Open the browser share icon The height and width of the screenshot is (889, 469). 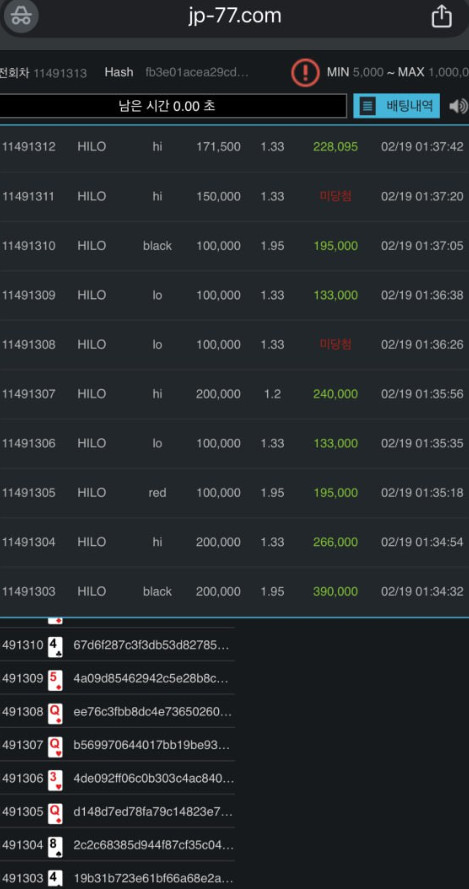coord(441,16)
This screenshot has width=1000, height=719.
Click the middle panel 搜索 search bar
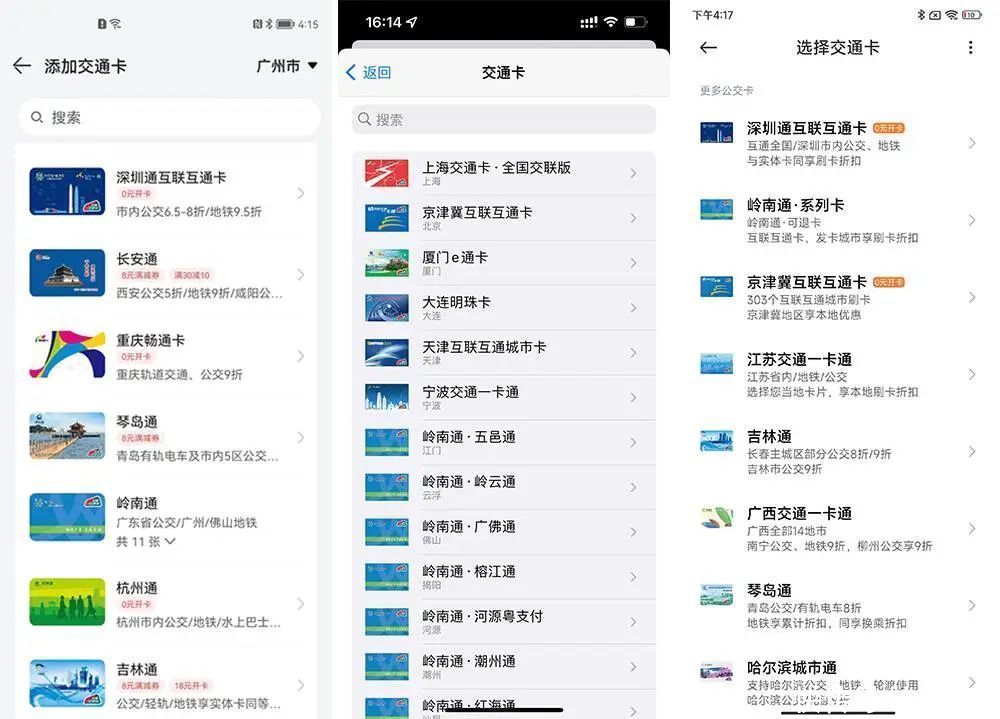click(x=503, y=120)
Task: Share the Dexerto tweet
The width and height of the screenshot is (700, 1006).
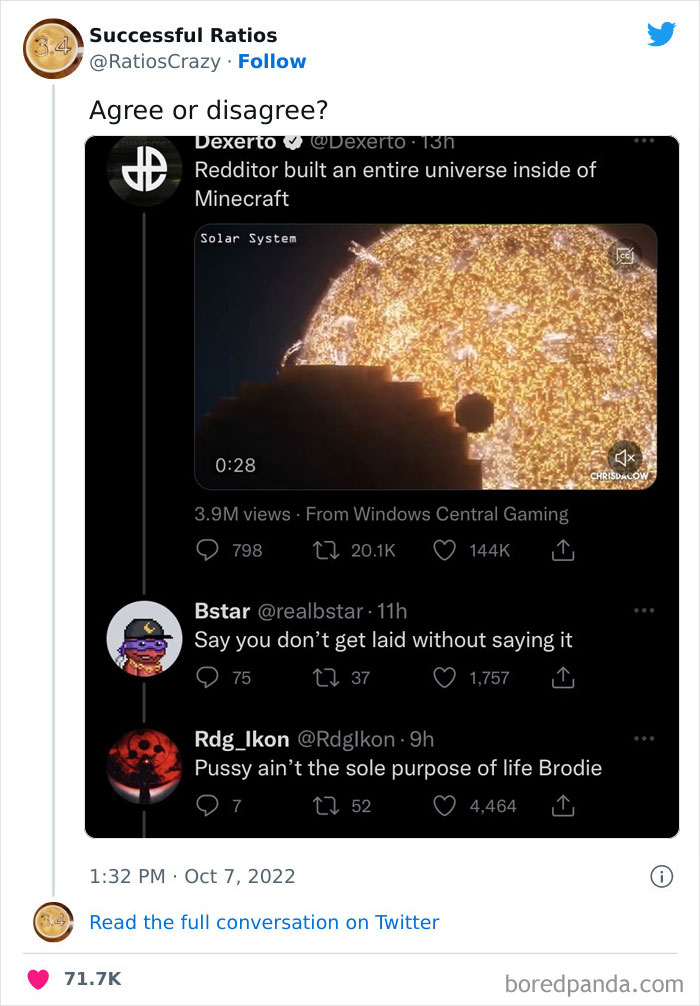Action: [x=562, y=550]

ASSIGNMENT – All lines after and including the one with "Task: Share the Dexerto tweet", through the end of the entries above, should be output exactly and by themselves. The pictures are to be left out.

TASK OUTPUT –
Task: Share the Dexerto tweet
The width and height of the screenshot is (700, 1006).
Action: [x=562, y=550]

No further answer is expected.